What you will do
Return a word-for-word copy of the complete listing below.
┌─ Given information
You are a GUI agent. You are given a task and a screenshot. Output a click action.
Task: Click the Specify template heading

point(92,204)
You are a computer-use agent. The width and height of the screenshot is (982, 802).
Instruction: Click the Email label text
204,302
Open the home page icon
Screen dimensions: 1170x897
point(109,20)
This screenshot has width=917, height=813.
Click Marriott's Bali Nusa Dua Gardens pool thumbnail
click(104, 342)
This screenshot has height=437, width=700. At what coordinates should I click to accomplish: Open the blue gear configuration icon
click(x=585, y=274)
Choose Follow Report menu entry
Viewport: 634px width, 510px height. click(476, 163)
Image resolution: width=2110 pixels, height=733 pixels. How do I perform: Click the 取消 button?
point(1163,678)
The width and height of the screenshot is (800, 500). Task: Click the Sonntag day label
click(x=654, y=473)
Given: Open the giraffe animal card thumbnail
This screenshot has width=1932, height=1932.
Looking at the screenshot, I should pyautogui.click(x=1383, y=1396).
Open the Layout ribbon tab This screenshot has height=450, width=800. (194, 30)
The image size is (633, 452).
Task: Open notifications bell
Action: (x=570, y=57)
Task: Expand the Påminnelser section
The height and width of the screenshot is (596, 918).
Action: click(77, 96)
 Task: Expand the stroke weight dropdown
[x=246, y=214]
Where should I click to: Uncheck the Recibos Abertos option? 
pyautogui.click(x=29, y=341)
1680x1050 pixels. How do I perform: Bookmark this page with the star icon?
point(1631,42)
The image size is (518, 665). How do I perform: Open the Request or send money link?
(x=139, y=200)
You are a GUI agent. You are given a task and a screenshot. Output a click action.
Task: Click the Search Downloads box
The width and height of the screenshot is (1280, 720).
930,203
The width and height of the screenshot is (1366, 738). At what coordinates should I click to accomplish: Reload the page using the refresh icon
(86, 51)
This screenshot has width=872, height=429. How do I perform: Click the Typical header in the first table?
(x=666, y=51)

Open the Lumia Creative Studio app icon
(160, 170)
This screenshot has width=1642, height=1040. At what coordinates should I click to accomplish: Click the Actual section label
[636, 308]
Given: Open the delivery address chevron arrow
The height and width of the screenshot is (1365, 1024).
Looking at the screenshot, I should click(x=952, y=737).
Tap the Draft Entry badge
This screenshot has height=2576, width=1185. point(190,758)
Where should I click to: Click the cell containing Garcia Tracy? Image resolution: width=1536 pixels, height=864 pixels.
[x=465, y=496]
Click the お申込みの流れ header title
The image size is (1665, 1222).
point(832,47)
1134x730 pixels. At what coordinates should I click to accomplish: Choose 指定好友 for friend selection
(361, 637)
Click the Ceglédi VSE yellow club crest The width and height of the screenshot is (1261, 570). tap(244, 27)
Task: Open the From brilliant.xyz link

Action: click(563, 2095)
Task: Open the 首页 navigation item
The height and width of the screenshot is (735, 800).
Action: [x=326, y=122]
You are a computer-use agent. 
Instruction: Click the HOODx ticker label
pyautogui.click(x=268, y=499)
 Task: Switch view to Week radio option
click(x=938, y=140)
└─
Problem solution
You are a GUI agent. You are given a task and a screenshot. Output a click action.
Task: Click the Specify template heading

point(92,204)
You are a computer-use agent. The width and height of the screenshot is (982, 802).
Instruction: Click the Email label text
204,302
Open the home page icon
Screen dimensions: 1170x897
point(109,20)
This screenshot has width=917, height=813.
Click Marriott's Bali Nusa Dua Gardens pool thumbnail
click(104, 342)
This screenshot has height=437, width=700. At what coordinates should I click to accomplish: Open the blue gear configuration icon
click(x=585, y=274)
Choose Follow Report menu entry
Viewport: 634px width, 510px height. click(476, 163)
Image resolution: width=2110 pixels, height=733 pixels. How do I perform: Click the 取消 button?
point(1163,678)
The width and height of the screenshot is (800, 500). Task: Click the Sonntag day label
click(x=654, y=473)
Given: Open the giraffe animal card thumbnail
This screenshot has width=1932, height=1932.
Looking at the screenshot, I should pyautogui.click(x=1383, y=1396).
Open the Layout ribbon tab This screenshot has height=450, width=800. (194, 30)
The image size is (633, 452).
Task: Open notifications bell
Action: (x=570, y=57)
Task: Expand the Påminnelser section
The height and width of the screenshot is (596, 918).
Action: click(77, 96)
 Task: Expand the stroke weight dropdown
[x=246, y=214]
Where should I click to: Uncheck the Recibos Abertos option? 
pyautogui.click(x=29, y=341)
1680x1050 pixels. How do I perform: Bookmark this page with the star icon?
point(1631,42)
The image size is (518, 665). How do I perform: Open the Request or send money link?
(x=139, y=200)
You are a GUI agent. You are given a task and a screenshot. Output a click action.
Task: Click the Search Downloads box
The width and height of the screenshot is (1280, 720).
930,203
The width and height of the screenshot is (1366, 738). At what coordinates should I click to accomplish: Reload the page using the refresh icon
(86, 51)
This screenshot has width=872, height=429. How do I perform: Click the Typical header in the first table?
(x=666, y=51)

Open the Lumia Creative Studio app icon
(160, 170)
This screenshot has width=1642, height=1040. At what coordinates should I click to accomplish: Click the Actual section label
[636, 308]
Given: Open the delivery address chevron arrow
The height and width of the screenshot is (1365, 1024).
Looking at the screenshot, I should click(x=952, y=737).
Tap the Draft Entry badge
This screenshot has height=2576, width=1185. point(190,758)
Where should I click to: Click the cell containing Garcia Tracy? Image resolution: width=1536 pixels, height=864 pixels.
[x=465, y=496]
Click the お申込みの流れ header title
The image size is (1665, 1222).
point(832,47)
1134x730 pixels. At what coordinates should I click to accomplish: Choose 指定好友 for friend selection
(361, 637)
Click the Ceglédi VSE yellow club crest The width and height of the screenshot is (1261, 570). tap(244, 27)
Task: Open the From brilliant.xyz link

Action: click(563, 2095)
Task: Open the 首页 navigation item
The height and width of the screenshot is (735, 800).
Action: [x=326, y=122]
You are a computer-use agent. 
Instruction: Click the HOODx ticker label
pyautogui.click(x=268, y=499)
 Task: Switch view to Week radio option
click(x=938, y=140)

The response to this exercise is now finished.